We need some advice in measuring Beaglebone CPU(Cortex-A8) clock cycles.
Is there any way to measure the CPU cycles and use it inside the program?
I have heard about “ccnt” register but don’t know how exactly could we use that in the program.
Please let me know if there is a reference or pointers on how to implement the code.
Regarding using gpio and graphic oscilloscope
we could measure the clock cycles outside, but we need to use the
clock cycles inside the program in order to do some calculation in the program.
readtsc() means this only support on x86 ,tsc register is 64bit register
and clock with main clock , on x86/64 this is can very precise
On ARM, use generic PIT,(maybe you should write your own driver ) ,
only limit is almost PIT register is 32bit
I think on Linux, you can only use gperf and _hope_ it will fully utilize
the hardware resources.
The timers on AM335X is connected to asynchronous bus which is much slower
than the CPU cycle. If you want to measure cycles, PMU is almost the only
and _right_ thing to do.
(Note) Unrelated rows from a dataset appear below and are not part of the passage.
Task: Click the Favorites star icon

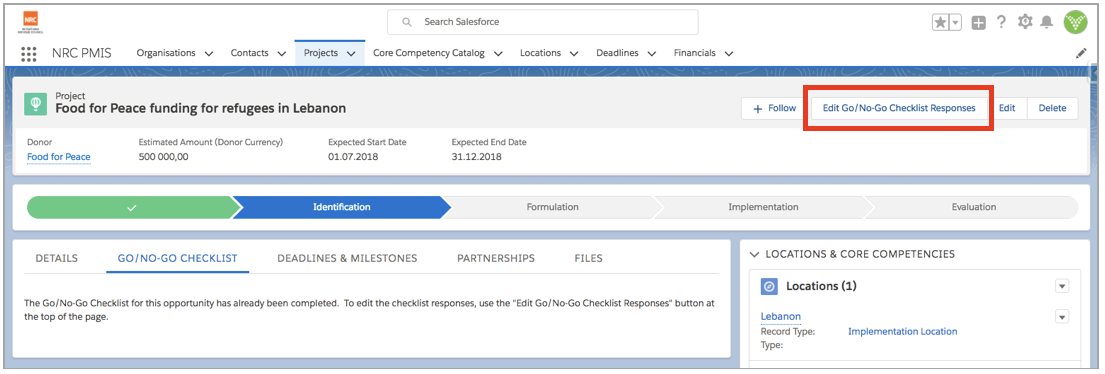Action: [940, 23]
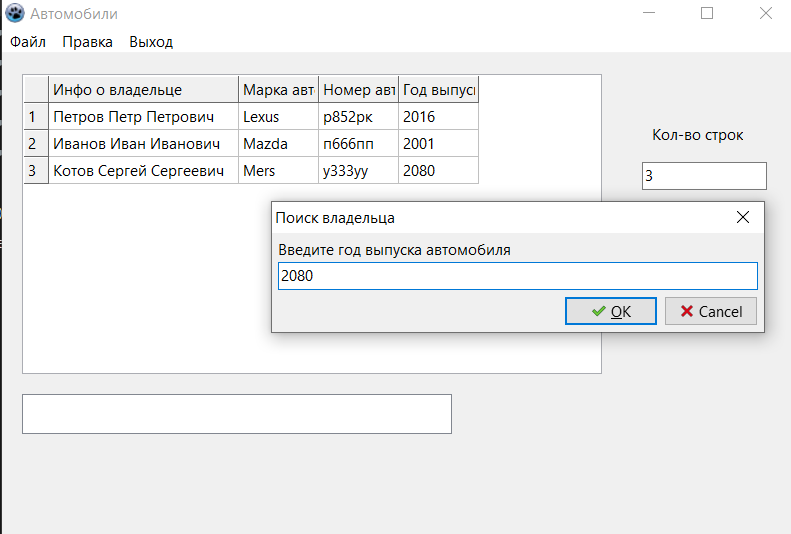Select the Марка авт column header
Viewport: 791px width, 534px height.
[278, 90]
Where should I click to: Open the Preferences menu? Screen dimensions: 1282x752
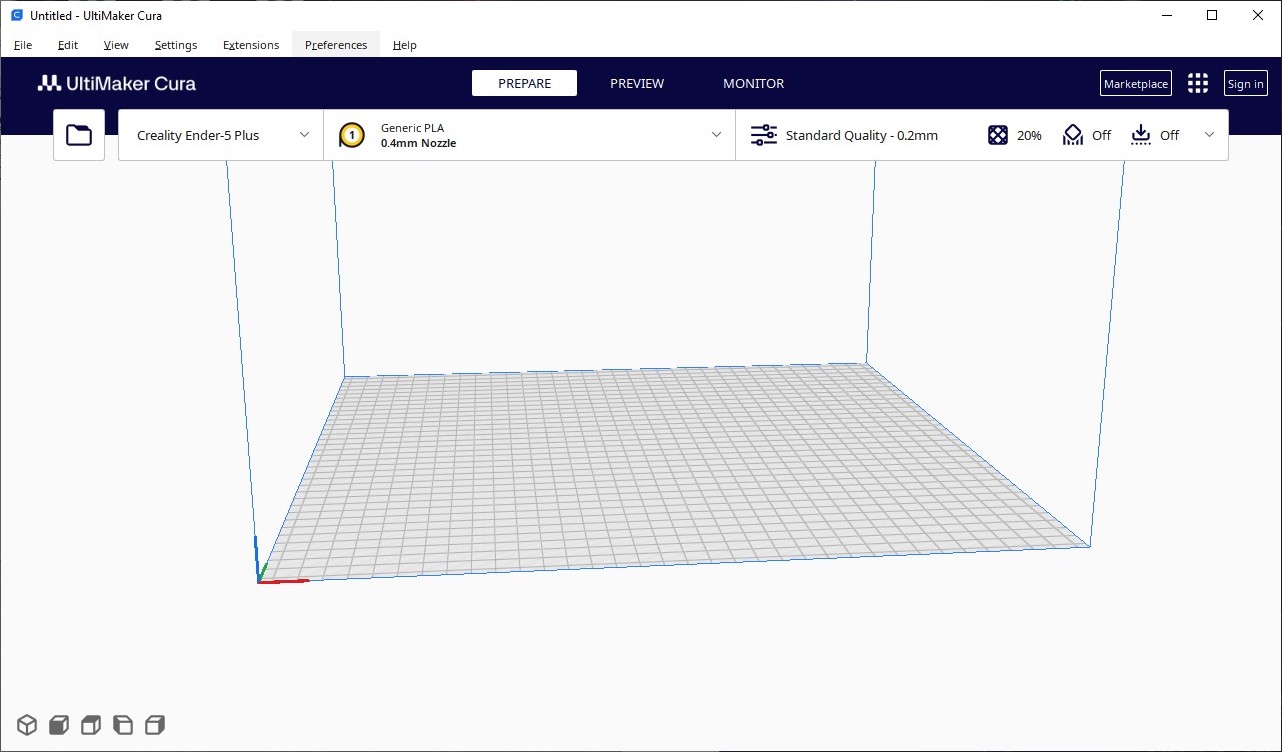(x=336, y=45)
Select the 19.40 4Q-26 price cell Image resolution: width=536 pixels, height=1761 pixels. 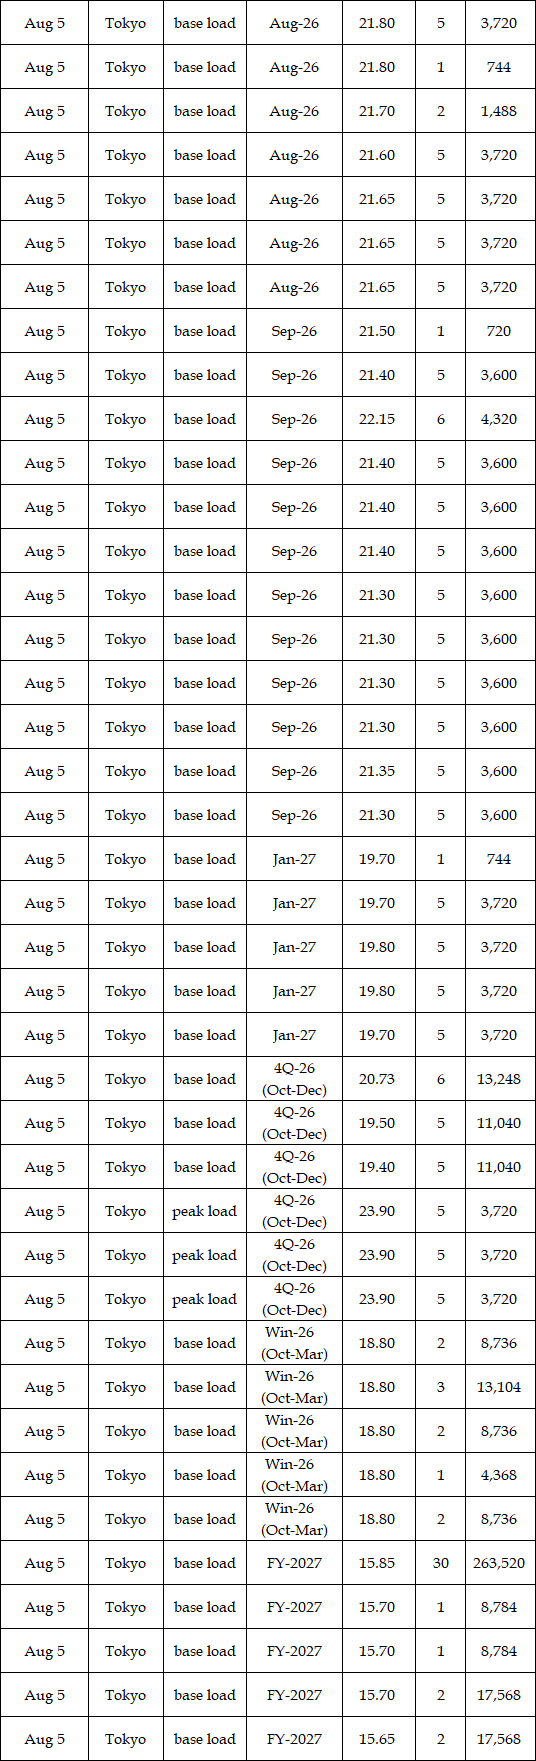pyautogui.click(x=378, y=1167)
Chapter C12 in ARM ARM describe how to use PMU.
@liyaoshi-> I could find the link you have mentioned.
@Grissiom -> Currently we are not using Linux, we are using Starterware.
I shall see if we could implement this using a ASM code.
Cool. IIRC, startware has API to provide access to PMU. If you choose to do
it youself, you are certainly have to deal with assembly code -- PMU
registers are located in coprocessors.
In there they use assembly to configure and read the registers for the Cortex-A8, so it can be ported to any OS I believe.
The Peformance Monitoring Unit is very cool, there’s a ton of events you can measure there, you can record up to 5 events (including the Clock Cycles CCNT).
Thank you for sharing very useful information.
With your suggestions currently I am able to read the Cycle count using using this register.
Please let me ask more question about CCNT register.
Just for the confirmation, I would like to know is this a 32 bit register? or 64 bit?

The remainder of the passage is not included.